- **Required work**
What you output must match, exactly, the lines from the start of the records to the line containing "You are a GUI", both ends kept and pictures excluded.

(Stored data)
•••
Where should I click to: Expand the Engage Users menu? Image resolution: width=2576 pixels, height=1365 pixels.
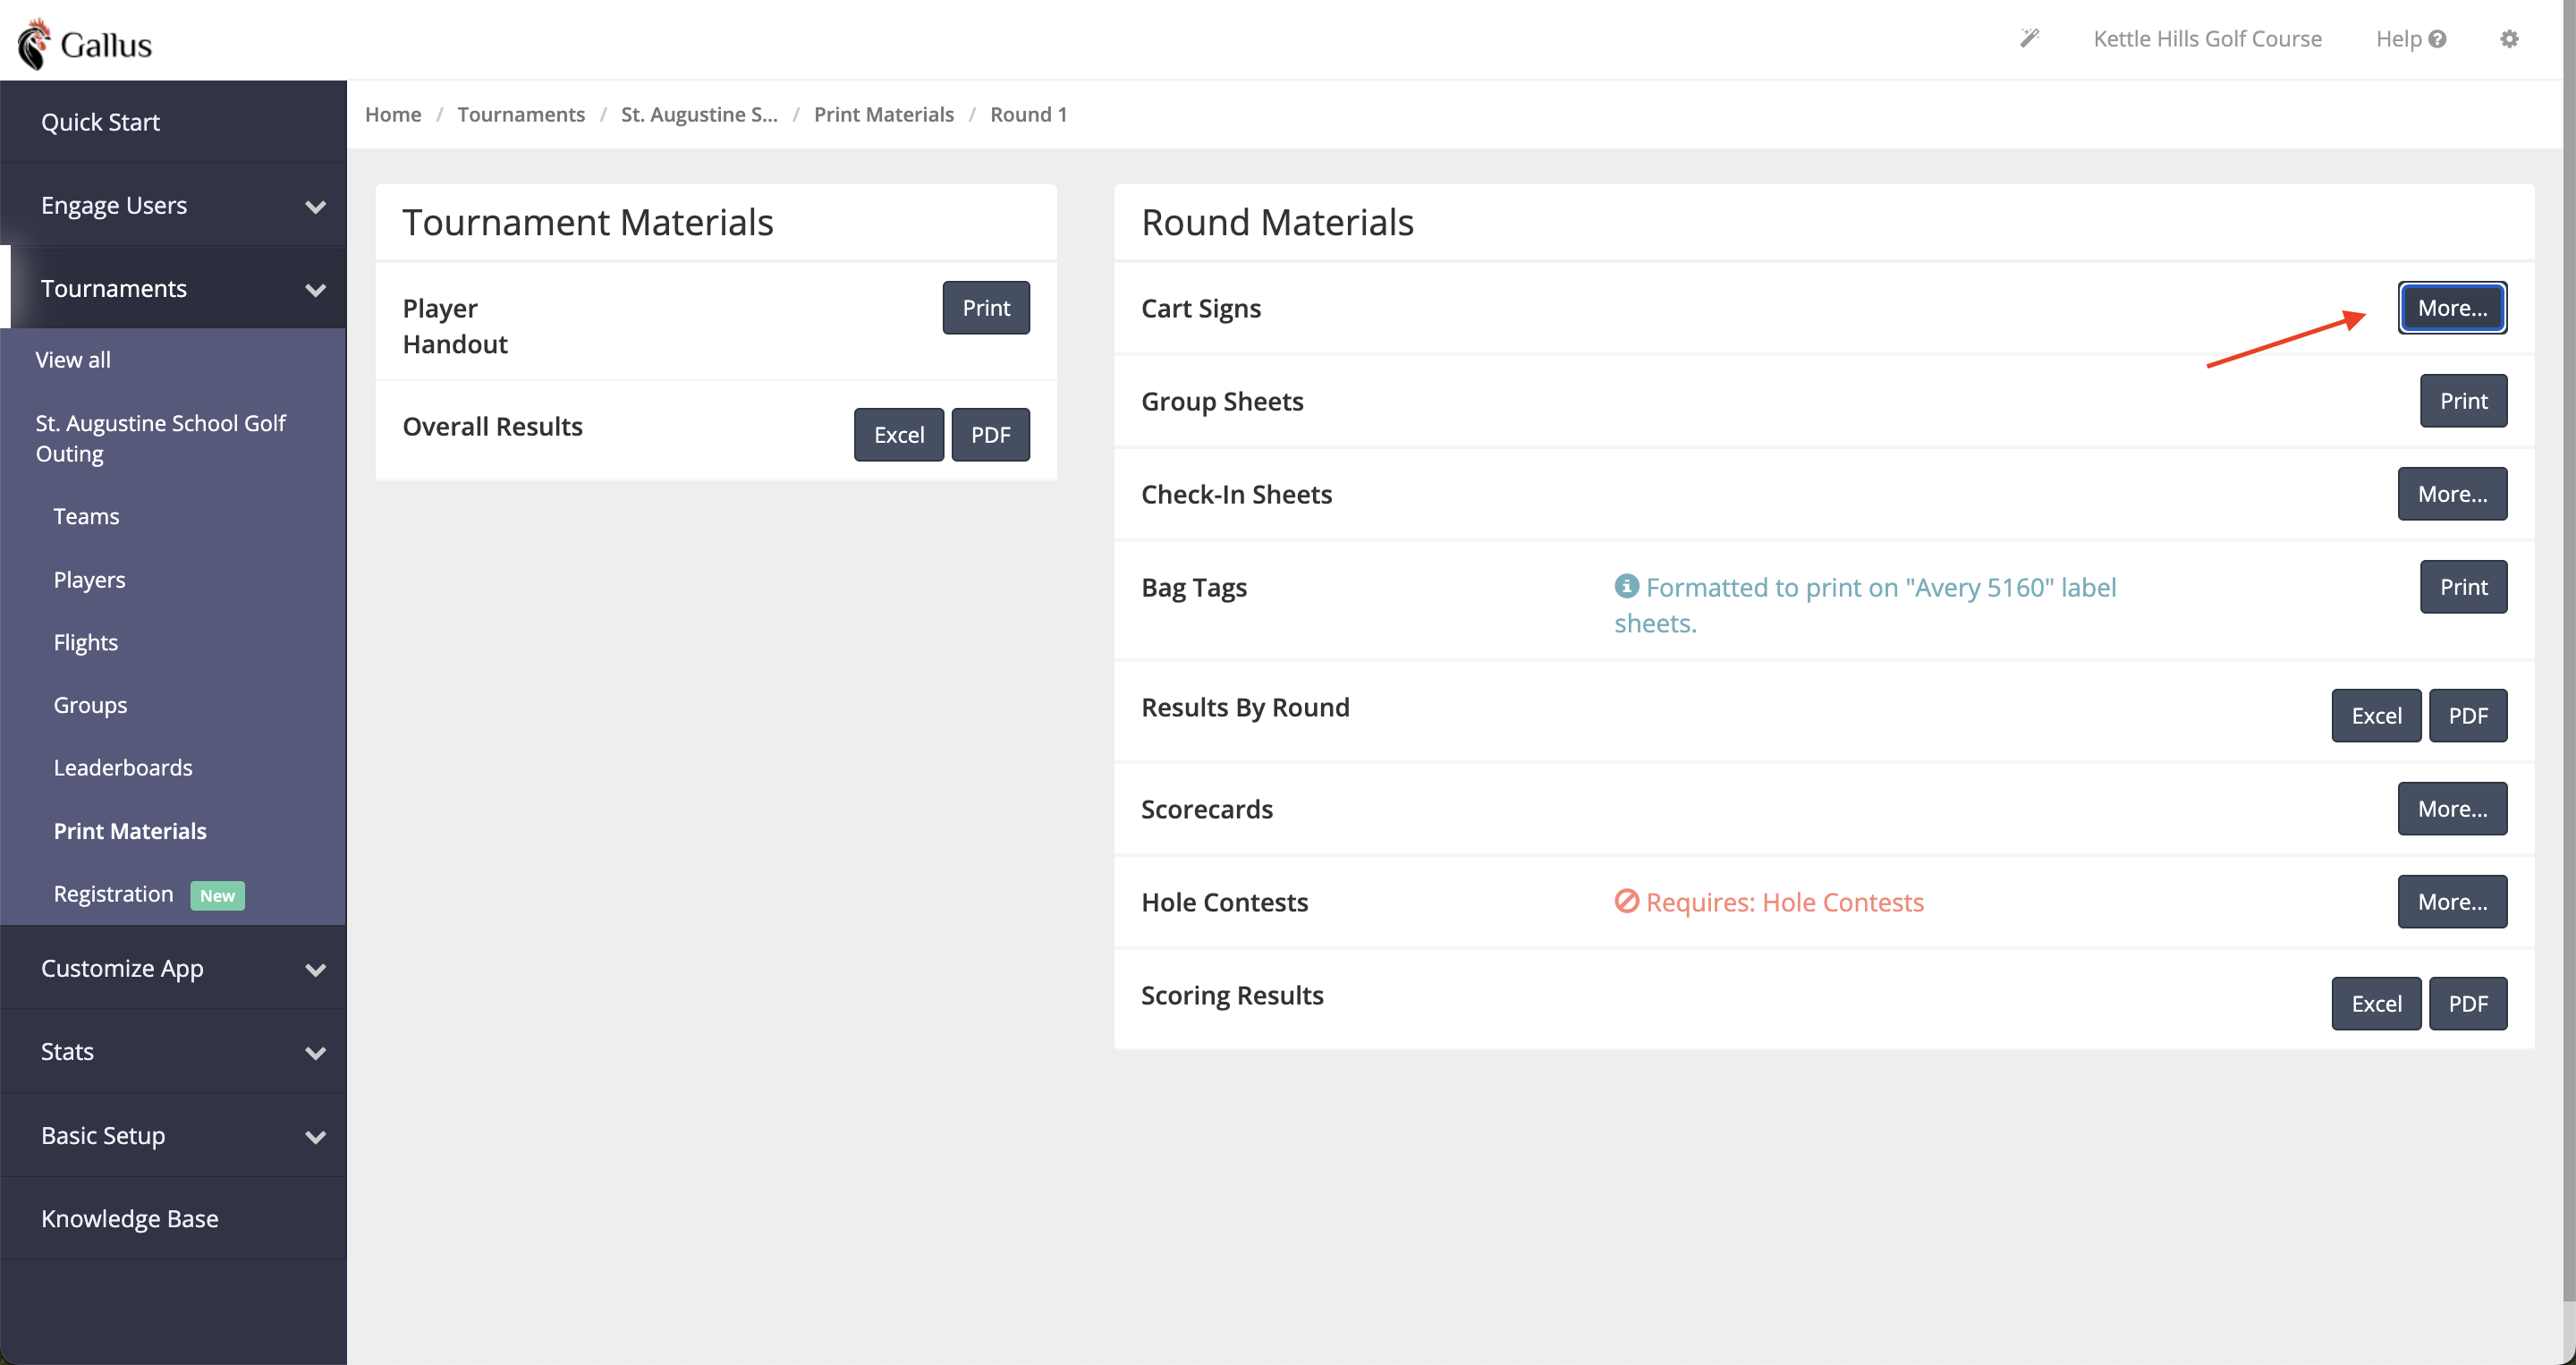click(x=315, y=207)
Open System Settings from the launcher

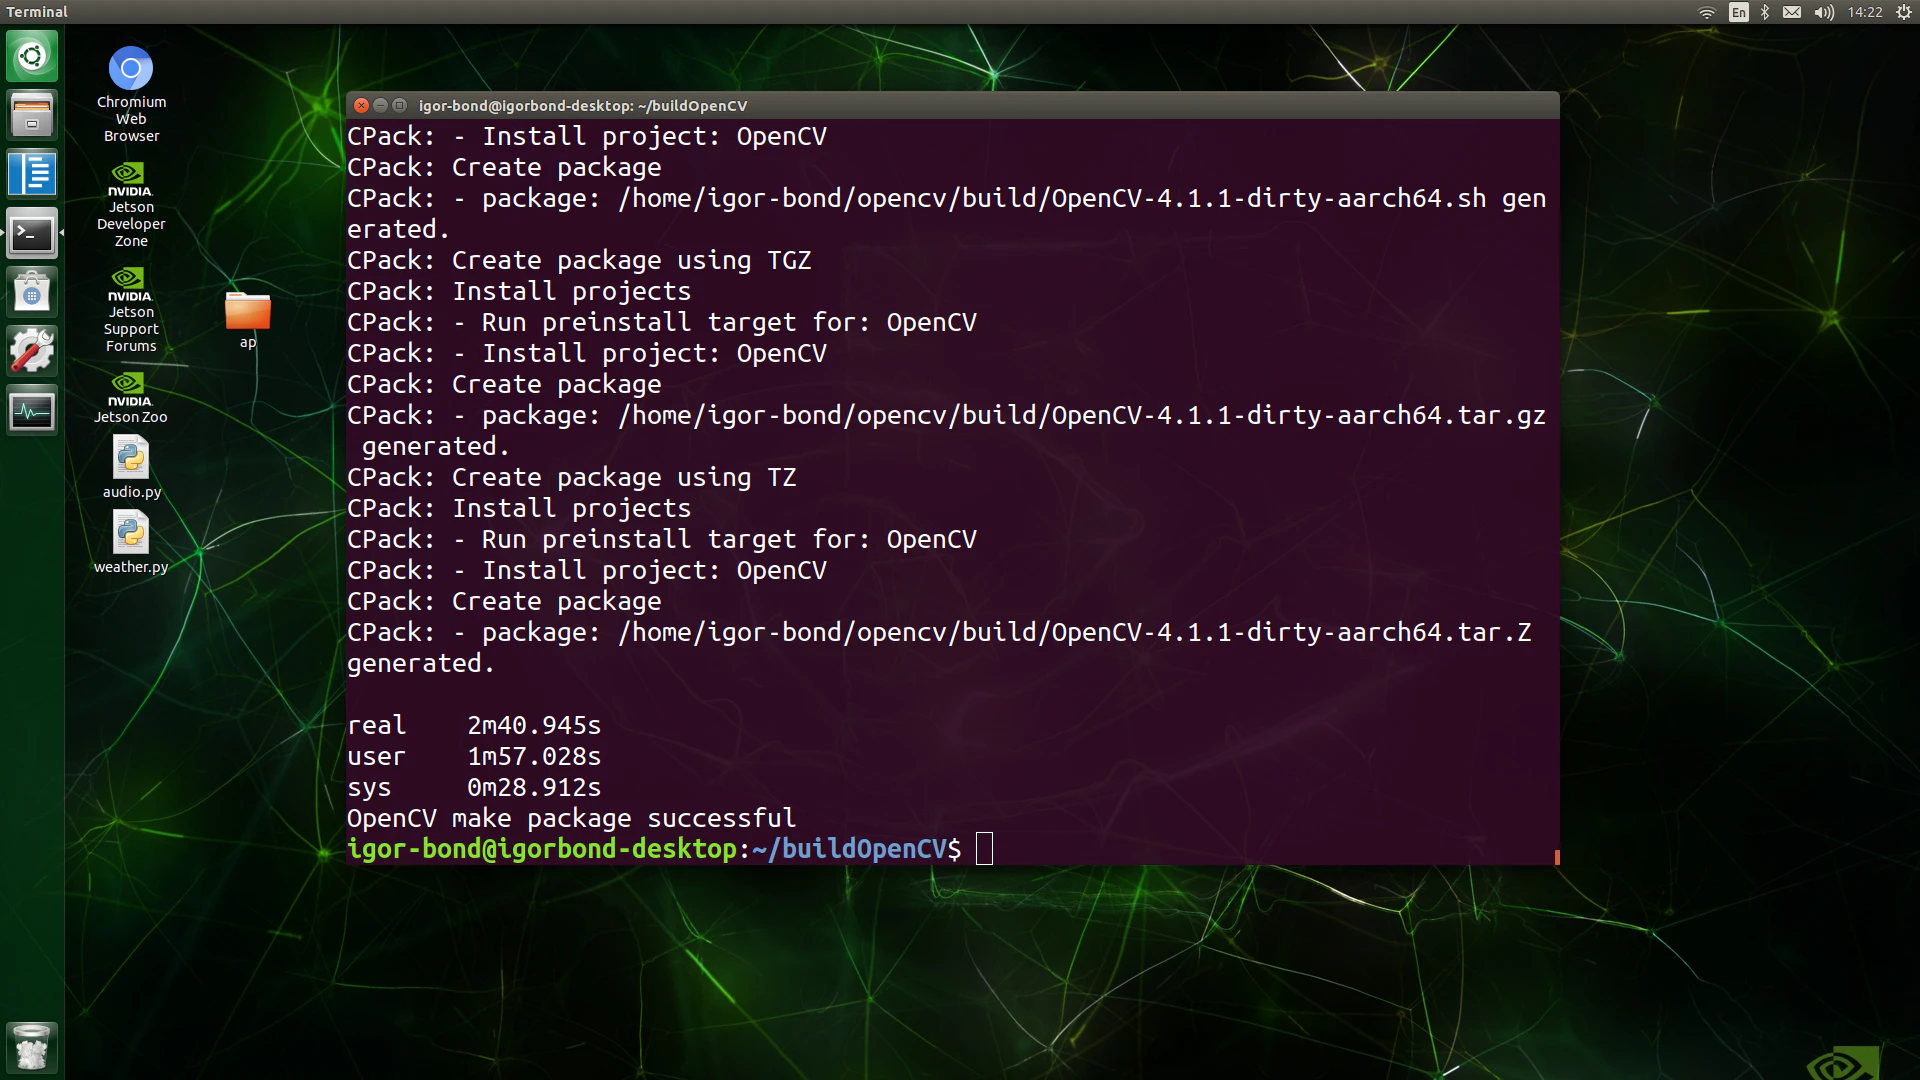point(32,350)
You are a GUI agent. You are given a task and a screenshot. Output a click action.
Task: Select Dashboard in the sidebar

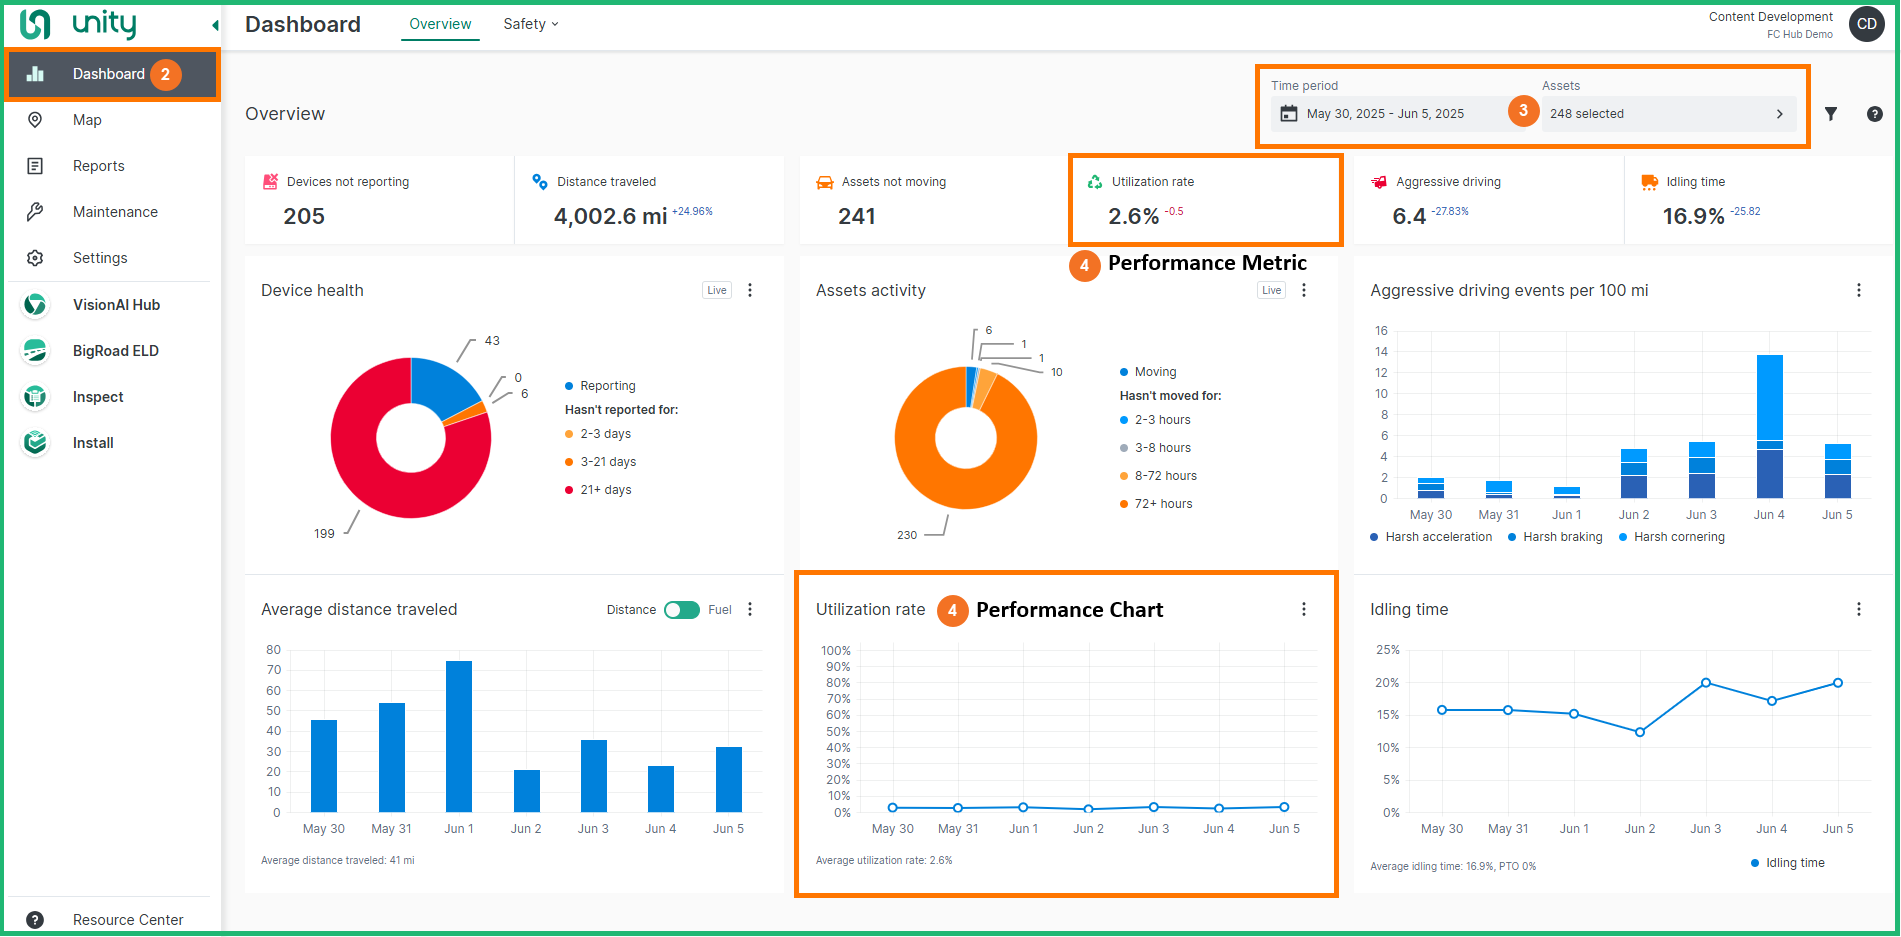(106, 73)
•••
- **Task output**
Where should I click to: Expand the Engage Users menu? Image resolution: width=2576 pixels, height=1365 pixels.
click(x=315, y=207)
Open System Settings from the launcher

point(32,350)
You are a GUI agent. You are given a task and a screenshot. Output a click action.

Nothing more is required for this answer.